After a busy fall, I took some much-needed time off last month. Away from the studio, away from trying to write – I just read and read and read and hung out with my family. In 2006, I tried to go all out for the Holidays: hosting a cocktail party at my house, going to fancy dinners, enjoying choir concerts, observing Advent, shopping for The Perfect Gift, decking my house out with tons of lights. And not because I felt like I had to pretend to be happy, but because I genuinely enjoy those things. Then the week before Christmas a new job, a wedding and a death in the family forced my attention away from all those devoirs, those self-inflicted “must-dos” and dashed all of my efforts to celebrate the holidays. I didn’t realize how traumatic those experiences were until this season came around.

So this year, I let my brain check out around the 10th of December and stay holed up in the Me Motel for a few weeks. But the holidays still weren’t easy to get through.
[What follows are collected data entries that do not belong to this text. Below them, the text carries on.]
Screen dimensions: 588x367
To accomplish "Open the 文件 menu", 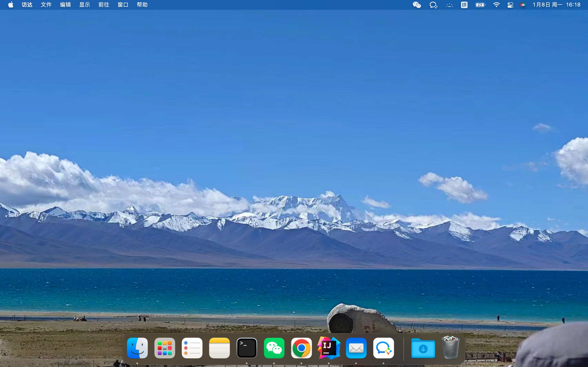I will coord(46,5).
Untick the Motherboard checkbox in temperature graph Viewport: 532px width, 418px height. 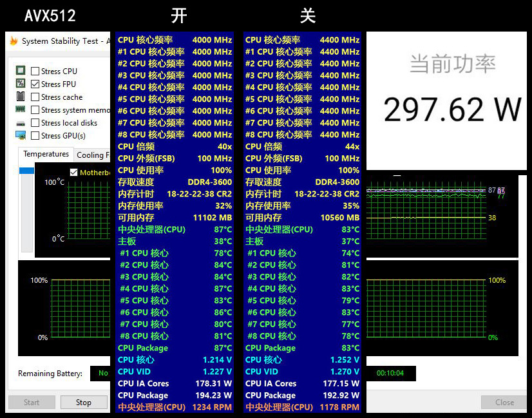pyautogui.click(x=73, y=172)
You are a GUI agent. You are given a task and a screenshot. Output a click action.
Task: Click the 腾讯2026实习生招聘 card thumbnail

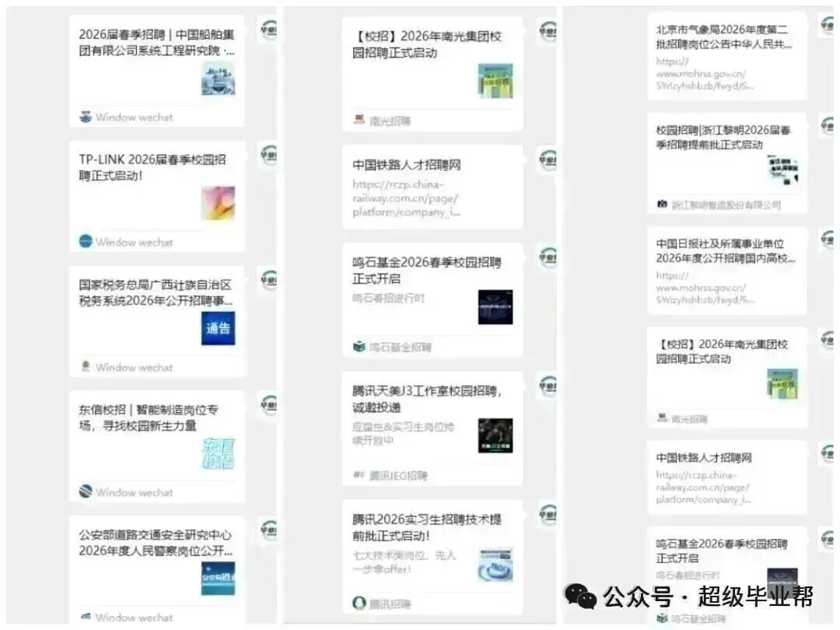[496, 565]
Re-living the memories of last year reminded me of Joan Didion’s memoir The Year of Magical Thinking, and since I let the decorating and partying slide this year, I had more time to be a good American and shop, which brought on a spiritual crisis of sorts that’s continuing through the New Year. The disgusted feeling lingered for a few days and came out in a fretful conversation with my husband about who was left to buy gifts for on our Nice list. “I feel like I need to be doing more,” I said.

“What do you mean?”

“Well, all this shopping – it seems so unnecessary. I feel like I should be helping others. I feel like I ought to be giving money to charity instead. We’ve had to cut back a lot the last few month but we’ve still got enough left over to buy gifts. But I still feel this pressure, this guilt about being able to do that. Like we’re still better off than a lot of people. Am I being too hard on myself? Because then again, maybe we’re not that much better off, because we haven’t been saving any money lately. But is saving money just hoarding in disguise? Which makes me think that this guilt is coming from feeling bullied by the preaching about money at church lately. But I don’t think it’s Catholic guilt, as they say. (I don’t know what people are talking about when they say ‘Catholic guilt’ – it’s a cliche.) It’s more like Virgo guilt. The perfectionism and this desire to serve and help other people.” Deep breath.
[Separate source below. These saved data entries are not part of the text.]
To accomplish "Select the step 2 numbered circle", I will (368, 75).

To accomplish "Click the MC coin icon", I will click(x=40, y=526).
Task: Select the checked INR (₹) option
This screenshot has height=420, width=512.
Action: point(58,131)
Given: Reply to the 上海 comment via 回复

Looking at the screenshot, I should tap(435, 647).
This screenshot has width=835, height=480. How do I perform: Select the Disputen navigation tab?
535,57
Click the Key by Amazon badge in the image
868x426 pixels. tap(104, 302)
He looks at me warily, not quite comprehending. “Capricorns – we’re driven and ambitious, but we don’t really get into all that.”

“I know, the holidays are a special time to show your family and friends that you care about them. It’s just… why do we need stuff to express that? Why do we spend all this time and money and looking for crap that they don’t need?”

“Because it’s the holidays and that’s what you’re supposed to do.” (now shut up and quit worrying).

When the Big Day finally came, I was spared from all these dreary ruminations. I became rather ill with stomach flu about 20 minutes before my family started opening gifts on Christmas Eve and spent much of the night and next day making donations to a porcelain collection bowl. While this wasn’t the most merry way to observe the birth of the Lord, and on an ordinary day, I’d just think, I’m sick and it sucks, but Christmas forced me me to find a silver lining: I think the universe was telling me, it’s not ever going to be Perfect, it’s OK not to be Perfect, so let go. Literally.

After all recovering from all the throwing up, I threw out my back while playing with the dog a couple days later. I was back in good health on New Year’s Eve, but dry weather and high winds spoiled the 5-mattress bonfire I’d been looking forward to. Yet another Act of God. I took that as another sign to extend my vacation another day or two, and naturally on my first day back at work, the gears were a little squeaky. My back had finally healed so I headed to the gym last night to start melting away any Santa belly I may have gotten over the previous month. Exercise was just the remedy to blow away the Holiday stupor and return to my endorphin-induced daydreams and plans. So here I go again.